Un’auto entra, una batteria esce, un’altra entra: il viaggio riparte prima che si guardi l’orologio. Il battery swap sta diventando una consuetudine sulle strade cinesi, soprattutto nei periodi di traffico intenso legati alle festività. Secondo dati diffusi dall’azienda, il 18 febbraio la rete di NIO ha totalizzato 158.290 sostituzioni in 24 ore, superando il primato registrato appena due giorni prima. Il ritmo medio ha toccato 6.595 operazioni all’ora, circa 110 al minuto, con un picco sulle arterie autostradali. La spiegazione viene collegata alla migrazione interna per il Capodanno lunare, quando milioni di automobilisti percorrono lunghe distanze e cercano soluzioni rapide per continuare il viaggio senza soste prolungate.
Un ecosistema che si allarga
Il traguardo simbolico dei 100 milioni di scambi è stato celebrato da NIO già all’inizio di febbraio, a distanza di pochi anni dall’avvio del servizio nel 2018. La comunicazione aziendale ha indicato che alcune stazioni hanno lavorato senza interruzioni, con volumi mai visti prima. Un esempio arriva dall’area autostradale nei pressi di Fuzhou, nella provincia del Fujian, dove si sono contate 166 sostituzioni in un giorno. Il meccanismo resta semplice, quello di sempre: veicolo che entra, robot che sgancia la batteria scarica, modulo carico che viene inserito in pochi minuti. Il risultato è un’esperienza simile a un rifornimento tradizionale, ma con un pacco energetico rigenerato invece di carburante.

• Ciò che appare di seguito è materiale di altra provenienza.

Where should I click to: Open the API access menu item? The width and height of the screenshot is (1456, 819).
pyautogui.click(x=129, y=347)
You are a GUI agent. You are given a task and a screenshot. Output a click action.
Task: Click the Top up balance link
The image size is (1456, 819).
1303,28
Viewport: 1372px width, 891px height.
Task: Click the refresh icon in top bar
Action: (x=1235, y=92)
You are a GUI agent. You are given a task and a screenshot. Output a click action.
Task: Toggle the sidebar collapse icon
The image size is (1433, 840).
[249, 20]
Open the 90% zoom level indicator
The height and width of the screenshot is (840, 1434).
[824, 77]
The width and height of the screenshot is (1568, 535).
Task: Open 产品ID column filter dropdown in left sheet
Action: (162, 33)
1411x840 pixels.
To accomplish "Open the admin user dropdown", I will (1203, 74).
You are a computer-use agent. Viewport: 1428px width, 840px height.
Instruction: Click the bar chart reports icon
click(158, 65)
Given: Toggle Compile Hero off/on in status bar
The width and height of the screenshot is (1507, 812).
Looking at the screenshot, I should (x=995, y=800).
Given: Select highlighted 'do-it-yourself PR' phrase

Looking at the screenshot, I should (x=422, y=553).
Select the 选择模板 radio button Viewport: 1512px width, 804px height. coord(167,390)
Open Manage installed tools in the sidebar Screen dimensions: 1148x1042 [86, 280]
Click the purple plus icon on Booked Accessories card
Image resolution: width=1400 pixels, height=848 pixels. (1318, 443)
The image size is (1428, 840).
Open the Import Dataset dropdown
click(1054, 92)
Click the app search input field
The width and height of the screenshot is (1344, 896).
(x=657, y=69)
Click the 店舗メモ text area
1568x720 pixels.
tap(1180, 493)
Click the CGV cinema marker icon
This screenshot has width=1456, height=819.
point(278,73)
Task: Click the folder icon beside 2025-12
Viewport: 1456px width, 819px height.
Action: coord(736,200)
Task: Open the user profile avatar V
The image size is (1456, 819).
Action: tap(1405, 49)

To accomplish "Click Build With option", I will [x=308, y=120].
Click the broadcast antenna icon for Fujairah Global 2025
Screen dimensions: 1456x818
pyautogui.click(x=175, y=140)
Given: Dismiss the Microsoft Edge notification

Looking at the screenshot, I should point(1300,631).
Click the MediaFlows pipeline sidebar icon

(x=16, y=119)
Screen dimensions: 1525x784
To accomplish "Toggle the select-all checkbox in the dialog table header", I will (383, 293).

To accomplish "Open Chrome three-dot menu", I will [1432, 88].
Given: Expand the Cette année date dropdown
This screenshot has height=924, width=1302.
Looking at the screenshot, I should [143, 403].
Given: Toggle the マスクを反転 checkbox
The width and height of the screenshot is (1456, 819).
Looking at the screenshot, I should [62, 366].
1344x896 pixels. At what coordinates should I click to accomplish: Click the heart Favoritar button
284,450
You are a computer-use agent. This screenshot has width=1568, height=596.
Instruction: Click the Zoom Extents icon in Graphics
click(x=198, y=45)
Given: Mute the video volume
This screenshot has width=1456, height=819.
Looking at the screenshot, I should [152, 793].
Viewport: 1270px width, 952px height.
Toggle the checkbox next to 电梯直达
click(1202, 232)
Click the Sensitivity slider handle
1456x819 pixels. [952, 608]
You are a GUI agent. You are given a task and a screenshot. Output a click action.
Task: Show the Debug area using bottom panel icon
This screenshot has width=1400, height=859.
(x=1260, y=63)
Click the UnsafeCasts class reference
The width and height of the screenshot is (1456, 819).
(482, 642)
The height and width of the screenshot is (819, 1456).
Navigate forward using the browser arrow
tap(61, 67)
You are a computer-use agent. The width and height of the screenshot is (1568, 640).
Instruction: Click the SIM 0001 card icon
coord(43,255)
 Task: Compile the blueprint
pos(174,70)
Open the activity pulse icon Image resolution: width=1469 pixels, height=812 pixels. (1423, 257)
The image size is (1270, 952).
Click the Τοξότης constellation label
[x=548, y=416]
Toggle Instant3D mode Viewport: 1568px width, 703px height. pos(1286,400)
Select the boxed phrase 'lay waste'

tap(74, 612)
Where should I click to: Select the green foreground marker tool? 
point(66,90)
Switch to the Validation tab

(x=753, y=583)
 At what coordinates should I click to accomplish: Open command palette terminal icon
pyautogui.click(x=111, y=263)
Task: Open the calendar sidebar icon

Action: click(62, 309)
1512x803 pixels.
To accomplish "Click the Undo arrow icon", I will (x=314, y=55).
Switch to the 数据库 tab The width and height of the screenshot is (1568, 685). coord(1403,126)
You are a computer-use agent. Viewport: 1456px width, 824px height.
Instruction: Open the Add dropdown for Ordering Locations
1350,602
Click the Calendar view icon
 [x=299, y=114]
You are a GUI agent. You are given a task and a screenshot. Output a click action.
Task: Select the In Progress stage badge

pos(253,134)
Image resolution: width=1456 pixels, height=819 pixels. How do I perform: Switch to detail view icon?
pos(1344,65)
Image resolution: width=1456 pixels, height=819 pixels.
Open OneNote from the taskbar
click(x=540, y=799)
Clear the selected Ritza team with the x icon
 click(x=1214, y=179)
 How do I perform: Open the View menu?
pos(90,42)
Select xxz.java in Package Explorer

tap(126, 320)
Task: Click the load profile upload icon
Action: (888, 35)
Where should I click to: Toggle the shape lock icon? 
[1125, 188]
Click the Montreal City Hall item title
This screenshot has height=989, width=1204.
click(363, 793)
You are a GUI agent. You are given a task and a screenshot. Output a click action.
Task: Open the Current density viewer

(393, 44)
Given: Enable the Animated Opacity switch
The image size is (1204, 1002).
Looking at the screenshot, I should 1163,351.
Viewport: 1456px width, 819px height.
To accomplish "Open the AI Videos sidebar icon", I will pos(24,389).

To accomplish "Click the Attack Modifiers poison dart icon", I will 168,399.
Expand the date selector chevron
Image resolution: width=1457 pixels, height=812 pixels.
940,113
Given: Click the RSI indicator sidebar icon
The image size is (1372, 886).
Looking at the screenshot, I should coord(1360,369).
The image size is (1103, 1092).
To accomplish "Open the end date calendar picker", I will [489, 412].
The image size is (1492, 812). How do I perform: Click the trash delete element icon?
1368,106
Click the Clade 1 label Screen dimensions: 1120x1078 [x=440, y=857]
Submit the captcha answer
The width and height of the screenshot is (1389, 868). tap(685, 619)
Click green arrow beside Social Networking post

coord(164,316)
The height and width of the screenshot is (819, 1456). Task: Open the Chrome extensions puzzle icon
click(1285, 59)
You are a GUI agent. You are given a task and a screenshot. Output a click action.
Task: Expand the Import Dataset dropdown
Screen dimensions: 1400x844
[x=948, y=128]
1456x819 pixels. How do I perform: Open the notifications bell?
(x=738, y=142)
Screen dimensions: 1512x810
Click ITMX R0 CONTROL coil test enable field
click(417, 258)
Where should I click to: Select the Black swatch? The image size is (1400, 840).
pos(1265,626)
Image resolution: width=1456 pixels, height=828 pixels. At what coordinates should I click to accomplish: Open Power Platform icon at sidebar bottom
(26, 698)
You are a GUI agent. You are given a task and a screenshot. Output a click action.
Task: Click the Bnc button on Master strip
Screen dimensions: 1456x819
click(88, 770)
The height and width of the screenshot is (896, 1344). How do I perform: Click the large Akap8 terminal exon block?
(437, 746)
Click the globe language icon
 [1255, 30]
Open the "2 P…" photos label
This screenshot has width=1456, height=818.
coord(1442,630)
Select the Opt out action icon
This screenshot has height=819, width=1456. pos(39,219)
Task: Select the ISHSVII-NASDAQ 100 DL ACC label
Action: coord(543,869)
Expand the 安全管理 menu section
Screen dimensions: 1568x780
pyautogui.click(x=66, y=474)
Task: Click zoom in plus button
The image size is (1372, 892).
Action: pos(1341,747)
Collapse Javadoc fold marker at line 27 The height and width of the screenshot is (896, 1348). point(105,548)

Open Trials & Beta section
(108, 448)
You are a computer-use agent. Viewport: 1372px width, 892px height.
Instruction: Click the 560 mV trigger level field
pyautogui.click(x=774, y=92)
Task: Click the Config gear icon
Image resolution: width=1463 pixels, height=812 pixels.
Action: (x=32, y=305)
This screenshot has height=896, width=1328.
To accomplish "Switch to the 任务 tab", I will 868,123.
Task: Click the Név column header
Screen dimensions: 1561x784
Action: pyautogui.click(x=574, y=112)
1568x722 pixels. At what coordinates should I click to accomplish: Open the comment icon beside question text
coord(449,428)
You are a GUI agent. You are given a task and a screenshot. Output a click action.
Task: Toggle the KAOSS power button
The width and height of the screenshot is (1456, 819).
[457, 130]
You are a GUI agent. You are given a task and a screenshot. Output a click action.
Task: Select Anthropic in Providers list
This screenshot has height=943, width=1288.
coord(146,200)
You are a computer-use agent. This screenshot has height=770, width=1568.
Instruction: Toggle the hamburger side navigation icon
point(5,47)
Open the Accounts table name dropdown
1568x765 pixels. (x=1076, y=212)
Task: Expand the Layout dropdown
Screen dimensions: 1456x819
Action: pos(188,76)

Il battery swap non è più un esperimento isolato, non è limitato alla NIO. La rete cresce grazie a intese industriali che mirano a rendere compatibili diversi modelli con lo stesso standard di scambio. Tra i partner figurano CATL, Geely, Changan, Chery, GAC, FAW e JAC. La strategia punta a trasformare le stazioni di scambio in nodi di servizio condivisi, capaci di sostenere volumi elevati senza rallentare il traffico elettrico. La stampa locale suggerisce che i record potrebbero cadere di nuovo con l’avvicinarsi dei giorni di massimo afflusso. Tra algoritmi, robotica e logistica, la ricarica prende la forma di un gesto rapido, come tanto si attendeva, e il battery swap si impone come parola chiave del viaggio elettrico in Cina.